## Problem details
Make an exact copy of the lines from the one containing "Task: Expand the quality dropdown" through the end of the records below, and leave out every picture.

Stored items:
*** Block opens ***

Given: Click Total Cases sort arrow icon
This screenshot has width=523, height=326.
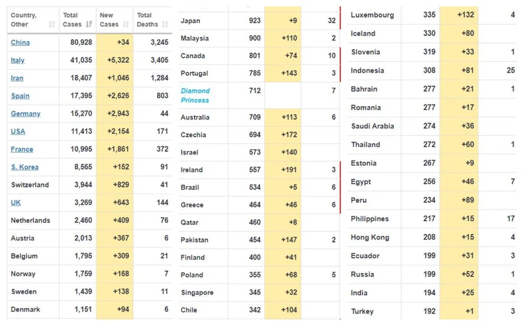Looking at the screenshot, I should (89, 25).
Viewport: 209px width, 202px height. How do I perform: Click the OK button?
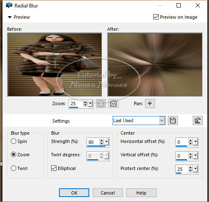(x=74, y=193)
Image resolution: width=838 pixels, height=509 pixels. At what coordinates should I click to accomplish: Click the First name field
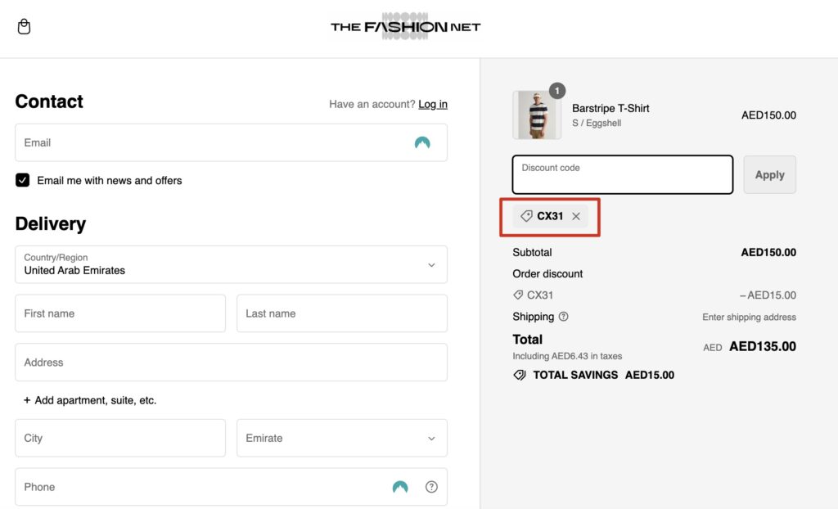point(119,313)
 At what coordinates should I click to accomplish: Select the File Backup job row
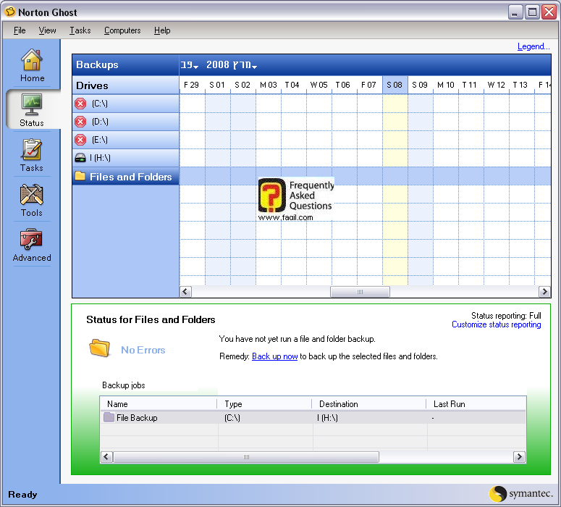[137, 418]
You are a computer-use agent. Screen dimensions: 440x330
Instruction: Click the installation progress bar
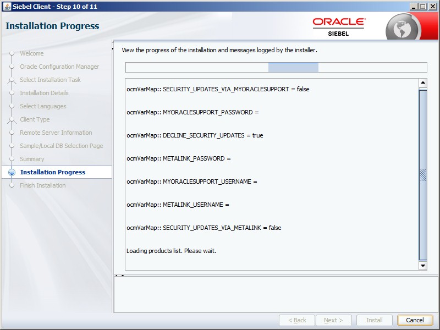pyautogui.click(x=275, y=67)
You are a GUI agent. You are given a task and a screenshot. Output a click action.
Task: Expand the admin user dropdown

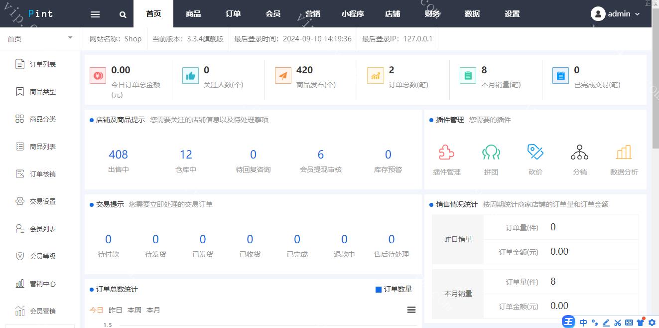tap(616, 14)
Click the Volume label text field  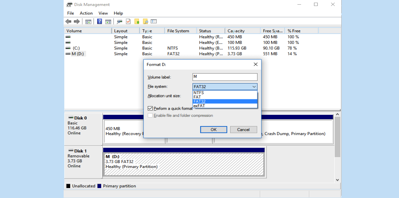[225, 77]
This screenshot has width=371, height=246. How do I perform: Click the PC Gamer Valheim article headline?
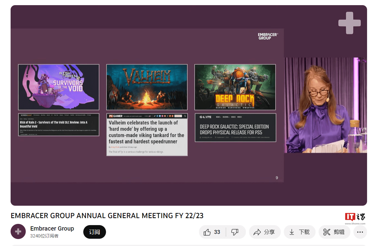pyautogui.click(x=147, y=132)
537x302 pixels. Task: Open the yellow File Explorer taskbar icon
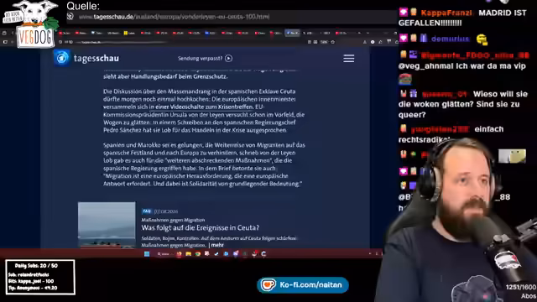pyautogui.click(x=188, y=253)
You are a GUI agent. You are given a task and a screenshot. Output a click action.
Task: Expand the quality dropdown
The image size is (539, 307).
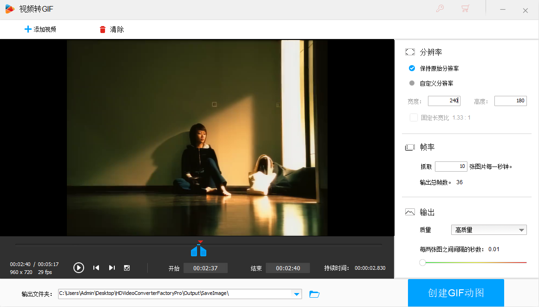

*** Block closes ***

## Solution to the exercise
Task: Expand the quality dropdown
The image size is (539, 307).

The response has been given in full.